On December 14, it was announced that Clarett would be changing prisons to a close-security prison in a single-person cell at Toledo Correctional Institution, where he was able to eat with and exercise with other inmates.

Clarett enrolled in a distance-learning program at Ohio University while serving his sentence at the Toledo Correctional Institution, working towards earning a bachelor's degree in Geriatrics and Gerontology.

On April 7, 2010, Judge Fais granted early release to Clarett. Clarett was ordered to enter Maryhaven, a halfway house in Columbus, for up to six months.

====Post-football life====
While in prison, Clarett blogged about his life there on The Mind of Maurice Clarett. Because he did not have Internet access in the prison, he sent his entries to his girlfriend, who posted them for him.

In one post, Clarett summed up his attitude towards prison by saying "Understand my struggle so you can respect my hustle. I am never coming back here, believe that. Never, I am cool on this. It is first-class living from the day I get out. I WILL NEVER SETTLE FOR LESS, EVER AGAIN. That goes for communication, personal relationships, housing, education, friendships, and travel arrangements. Everything. I have the fire in my eyes"

During his three and a half years in prison, Clarett shifted his attention to reading psychology books and business-related literature. He has become a motivational speaker.

In November 2012, Clarett was invited back to Ohio State to celebrate the 10-year anniversary of the undefeated championship season of 2002.

Having suffered from depression, Clarett joined other mental health advocates in August 2013 in promoting expansion of Medicaid in Ohio. He has spoken at prisons, juvenile detention facilities and worked with youth football camps to share his story so others do not repeat it. Clarett has also reconnected with Ohio State by taking courses and working out with current football players.

In December 2013, he was featured in "Youngstown Boys", an ESPN 30 for 30 documentary which included extensive interviews with family, friends and associates.

In February 2014, he was invited back to Ohio State University as part of a ceremony recognizing the National Championship team he played on. While there, he also spoke to an audience of about 500 at the Archie Griffin Grand Ballroom in the Ohio Union, discussing past troubles and his ongoing rehabilitation and the restoration of his reputation.

In 2019, he began working as a consultant for the University of Connecticut's Men's Basketball Program. Clarett spent up to three days each month with the team mentoring players. Clarett worked with the UConn during the team's back-to-back National Championship runs.

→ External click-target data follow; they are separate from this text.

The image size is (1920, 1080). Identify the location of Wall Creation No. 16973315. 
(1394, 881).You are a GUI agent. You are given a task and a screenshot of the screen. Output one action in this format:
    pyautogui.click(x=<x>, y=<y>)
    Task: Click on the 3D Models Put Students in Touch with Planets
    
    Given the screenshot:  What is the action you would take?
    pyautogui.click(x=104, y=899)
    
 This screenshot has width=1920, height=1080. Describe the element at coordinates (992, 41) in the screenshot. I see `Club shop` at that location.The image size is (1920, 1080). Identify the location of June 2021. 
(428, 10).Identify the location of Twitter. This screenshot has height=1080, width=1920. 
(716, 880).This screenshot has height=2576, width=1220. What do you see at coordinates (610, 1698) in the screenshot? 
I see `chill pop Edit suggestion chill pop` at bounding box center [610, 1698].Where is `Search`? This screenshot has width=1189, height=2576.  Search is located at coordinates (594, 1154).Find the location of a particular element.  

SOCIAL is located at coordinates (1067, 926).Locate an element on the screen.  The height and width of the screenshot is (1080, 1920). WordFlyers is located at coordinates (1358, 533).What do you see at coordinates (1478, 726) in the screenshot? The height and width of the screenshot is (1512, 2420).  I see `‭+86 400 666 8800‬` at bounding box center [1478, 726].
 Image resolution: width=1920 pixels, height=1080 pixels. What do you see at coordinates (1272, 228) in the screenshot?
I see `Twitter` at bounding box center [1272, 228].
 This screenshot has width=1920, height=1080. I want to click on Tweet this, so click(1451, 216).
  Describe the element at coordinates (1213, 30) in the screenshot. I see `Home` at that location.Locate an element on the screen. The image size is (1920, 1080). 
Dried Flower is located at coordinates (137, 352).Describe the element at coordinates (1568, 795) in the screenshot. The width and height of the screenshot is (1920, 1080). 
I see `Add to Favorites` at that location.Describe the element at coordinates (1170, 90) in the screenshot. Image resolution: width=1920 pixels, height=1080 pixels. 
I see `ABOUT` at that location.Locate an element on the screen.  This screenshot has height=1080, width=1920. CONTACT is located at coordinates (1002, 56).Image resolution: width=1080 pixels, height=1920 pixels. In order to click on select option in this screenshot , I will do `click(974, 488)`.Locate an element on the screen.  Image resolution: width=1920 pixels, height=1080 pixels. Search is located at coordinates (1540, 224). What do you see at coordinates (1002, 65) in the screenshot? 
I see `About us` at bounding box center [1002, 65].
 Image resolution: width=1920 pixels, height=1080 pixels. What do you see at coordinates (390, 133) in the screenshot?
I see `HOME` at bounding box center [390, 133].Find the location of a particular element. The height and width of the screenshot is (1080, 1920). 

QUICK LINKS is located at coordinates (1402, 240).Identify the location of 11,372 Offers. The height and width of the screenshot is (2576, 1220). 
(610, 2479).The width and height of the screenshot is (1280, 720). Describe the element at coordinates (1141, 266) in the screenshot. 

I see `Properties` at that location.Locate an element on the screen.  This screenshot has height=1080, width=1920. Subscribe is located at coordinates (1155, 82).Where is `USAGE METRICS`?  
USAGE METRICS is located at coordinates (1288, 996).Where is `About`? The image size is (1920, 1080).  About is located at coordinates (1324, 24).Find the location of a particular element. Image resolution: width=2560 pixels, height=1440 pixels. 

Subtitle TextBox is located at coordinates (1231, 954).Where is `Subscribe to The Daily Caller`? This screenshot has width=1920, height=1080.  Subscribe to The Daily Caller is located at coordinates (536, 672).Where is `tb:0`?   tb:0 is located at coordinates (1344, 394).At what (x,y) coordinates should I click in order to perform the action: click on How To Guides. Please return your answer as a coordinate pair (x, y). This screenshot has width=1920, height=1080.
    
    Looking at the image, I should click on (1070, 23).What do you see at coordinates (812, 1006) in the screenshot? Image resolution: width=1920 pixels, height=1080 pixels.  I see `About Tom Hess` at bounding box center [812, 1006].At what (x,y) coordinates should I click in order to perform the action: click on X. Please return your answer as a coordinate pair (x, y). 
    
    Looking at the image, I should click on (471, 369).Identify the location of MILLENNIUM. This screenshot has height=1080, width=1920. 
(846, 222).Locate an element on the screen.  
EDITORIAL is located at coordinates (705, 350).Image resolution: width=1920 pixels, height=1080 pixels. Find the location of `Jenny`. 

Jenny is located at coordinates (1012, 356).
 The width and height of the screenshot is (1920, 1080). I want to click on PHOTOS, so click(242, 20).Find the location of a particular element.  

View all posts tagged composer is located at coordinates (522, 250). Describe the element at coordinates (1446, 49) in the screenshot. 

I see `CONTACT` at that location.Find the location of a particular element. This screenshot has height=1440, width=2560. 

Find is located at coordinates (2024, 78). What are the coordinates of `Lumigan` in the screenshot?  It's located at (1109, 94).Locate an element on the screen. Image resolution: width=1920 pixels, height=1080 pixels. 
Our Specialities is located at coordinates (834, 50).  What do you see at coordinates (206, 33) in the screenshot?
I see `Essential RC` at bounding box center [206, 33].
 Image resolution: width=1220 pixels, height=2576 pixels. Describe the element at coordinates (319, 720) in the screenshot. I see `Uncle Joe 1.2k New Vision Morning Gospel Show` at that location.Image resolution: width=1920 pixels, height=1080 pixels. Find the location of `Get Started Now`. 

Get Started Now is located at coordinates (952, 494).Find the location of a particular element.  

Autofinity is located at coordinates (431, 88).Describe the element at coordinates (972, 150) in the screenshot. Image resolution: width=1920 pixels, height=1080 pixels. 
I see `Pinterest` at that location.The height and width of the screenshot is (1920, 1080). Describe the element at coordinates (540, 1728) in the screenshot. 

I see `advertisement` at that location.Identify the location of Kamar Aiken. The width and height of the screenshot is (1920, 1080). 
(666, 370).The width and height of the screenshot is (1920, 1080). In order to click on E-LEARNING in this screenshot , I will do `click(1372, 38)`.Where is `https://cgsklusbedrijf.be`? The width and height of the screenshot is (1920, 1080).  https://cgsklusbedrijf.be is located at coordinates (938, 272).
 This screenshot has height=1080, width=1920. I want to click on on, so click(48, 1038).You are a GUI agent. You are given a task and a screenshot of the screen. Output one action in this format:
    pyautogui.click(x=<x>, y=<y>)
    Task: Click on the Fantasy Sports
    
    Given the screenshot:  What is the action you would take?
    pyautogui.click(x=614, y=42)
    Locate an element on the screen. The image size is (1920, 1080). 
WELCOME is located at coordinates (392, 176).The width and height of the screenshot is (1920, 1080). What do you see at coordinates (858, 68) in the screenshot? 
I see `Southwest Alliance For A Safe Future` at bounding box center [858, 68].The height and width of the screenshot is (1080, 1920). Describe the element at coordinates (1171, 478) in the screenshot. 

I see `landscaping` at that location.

For the 2024-2025 college football season, Clarett returned to Ohio State this time as a part-time mentor for their football program. He worked with the team during their National Championship season.

== Business career ==
In 2016, Clarett founded The Red Zone, a behavioral health agency in Youngstown, Ohio. The agency provides mental health services, addiction and recovery services, school-based social work, and many other services. In 2018, Youngstown City Schools released a report showing that 283 students who received services from The Red Zone saw their GPA increase by an average of 16.5%.

In 2021, Clarett worked as a consultant to collegiate athletic departments like the University of Connecticut helping mentor players and encourage them to focus on their mental wellbeing.

In 2022, Clarett was appointed as a member of the Youngstown/Warren Regional Chamber of Commerce.

== Political involvement and advocacy ==
In recent years, Clarett has spoken in public forums several times about his experiences in the criminal justice system and the need for criminal justice reform. He also wrote an op-ed in The Columbus Dispatch on the same topic.

During the 2018 Ohio Gubernatorial election, Clarett headlined a political fundraiser for Democratic candidate and fellow Youngstown native Joe Schiavoni during Schiavoni's failed bid for the Democratic nomination.

Also during the 2018 Ohio gubernatorial election, Clarett participated in a campaign event and panel discussion with eventual winner and 70th Governor of Ohio Mike DeWine about ways to improve education, workforce training, and recovery from addiction.

On February 9, 2022, Clarett was appointed to the board of directors of the Youngstown/Warren Regional Chamber of Commerce.